= Nasrina Bargzie =

Afghan-American lawyer

Nasrina Bargzie is an Afghan-American lawyer who was the deputy counsel to U.S. vice president Kamala Harris from 2022 to 2024. In the role, she was a policy advisor on Muslim, Arab, and Gaza Strip topics in addition to reproductive rights, voting, and democracy. She joined the Kamala Harris 2024 presidential campaign to lead its outreach to Muslim and Arab communities.

== Life ==
Bargzie was born in Kandahar, Afghanistan. Due to the Soviet–Afghan War, she lived in an active war zone during the first two years of her life. Her father and uncle were prisoners of war before disappearing. Her family lived in Pakistan for three years as refugees. In 1985, she moved to the East Bay, California with her family under the United States Refugee Admissions Program. Bargzie has six sisters and is fluent in Pashto. She earned a J.S. from UC Berkeley School of Law in 2005. She is a member of the Order of the Coif.

Bargzie clerked for judge William A. Fletcher of the United States Court of Appeals for the Ninth Circuit. For several years, she was a lawyer and legal fellow on the national security project of the American Civil Liberties Union. She has worked for Boies Schiller Flexner LLP, and lectured at Stanford Law School. She has worked for Boies Schiller Flexner LLP, and lectured at Stanford Law School.

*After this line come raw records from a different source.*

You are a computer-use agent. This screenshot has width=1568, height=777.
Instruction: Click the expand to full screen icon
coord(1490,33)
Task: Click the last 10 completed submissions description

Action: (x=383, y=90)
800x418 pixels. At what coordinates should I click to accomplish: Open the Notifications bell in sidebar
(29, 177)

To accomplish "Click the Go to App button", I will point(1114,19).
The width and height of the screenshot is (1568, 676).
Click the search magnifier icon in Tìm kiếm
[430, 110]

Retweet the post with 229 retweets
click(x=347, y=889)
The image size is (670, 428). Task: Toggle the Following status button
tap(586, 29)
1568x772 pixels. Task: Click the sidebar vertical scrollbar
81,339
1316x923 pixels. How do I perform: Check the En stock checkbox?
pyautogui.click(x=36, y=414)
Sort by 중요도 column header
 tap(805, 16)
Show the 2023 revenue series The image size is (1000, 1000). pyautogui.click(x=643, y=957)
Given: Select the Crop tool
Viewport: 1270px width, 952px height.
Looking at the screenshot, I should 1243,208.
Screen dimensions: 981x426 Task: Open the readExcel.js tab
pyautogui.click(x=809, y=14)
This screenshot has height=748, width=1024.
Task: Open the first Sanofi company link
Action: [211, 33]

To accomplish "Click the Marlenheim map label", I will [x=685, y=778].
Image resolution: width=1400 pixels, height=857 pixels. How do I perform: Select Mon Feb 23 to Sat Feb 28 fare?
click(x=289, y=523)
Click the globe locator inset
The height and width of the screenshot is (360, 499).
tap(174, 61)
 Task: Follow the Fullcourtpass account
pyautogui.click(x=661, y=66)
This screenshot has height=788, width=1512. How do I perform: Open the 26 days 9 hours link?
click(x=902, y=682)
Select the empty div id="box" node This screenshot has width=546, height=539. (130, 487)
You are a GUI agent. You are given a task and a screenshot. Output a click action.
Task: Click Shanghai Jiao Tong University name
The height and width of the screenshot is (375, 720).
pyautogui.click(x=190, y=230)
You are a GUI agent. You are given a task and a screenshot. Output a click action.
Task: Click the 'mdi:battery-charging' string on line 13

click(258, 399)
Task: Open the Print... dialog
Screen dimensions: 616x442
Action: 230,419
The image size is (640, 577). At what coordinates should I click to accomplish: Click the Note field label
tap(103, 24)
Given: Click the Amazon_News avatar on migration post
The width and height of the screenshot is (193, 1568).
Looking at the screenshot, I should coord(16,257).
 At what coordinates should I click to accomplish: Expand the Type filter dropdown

Bargzie was a national security and civil rights senior staff attorney for Asian Americans Advancing Justice with the Asian Law Caucus. In this role, Bargzie authored a 2015 article arguing that the U.S. government's Suspicious Activity Reporting (SAR) program unfairly labels innocent activities as potential terrorism, disproportionately targeting marginalized communities. She contended that such surveillance practices violate privacy rights and legal standards, and emphasizes the need for accountability and public oversight in how SARs are handled. In a 2015 article published in the UC Law Journal of Race and Economic Justice, Bargzie and Yaman Salahi argued that the U.S. Department of Education should carefully balance protecting students' civil rights while ensuring that First Amendment rights are not infringed upon, particularly in the context of campus speech about Israel and Palestine. They emphasized the need for policies that prevent the chilling effect of federal investigations on free speech and encourages open political dialogue in educational institutions.

In January 2021, Bargzie joined the Office of the Vice President of the United States as the associate counsel to vice president Kamala Harris. She was promoted to deputy counsel to the vice president in May 2022. In these roles, she was a policy advisor on Muslim, Arab, and Gaza Strip topics. She provided input on reproductive rights, voting, and democracy. She left in July 2024.

In August 2024, Bargzie joined the Kamala Harris 2024 presidential campaign to lead its outreach to Muslim and Arab communities.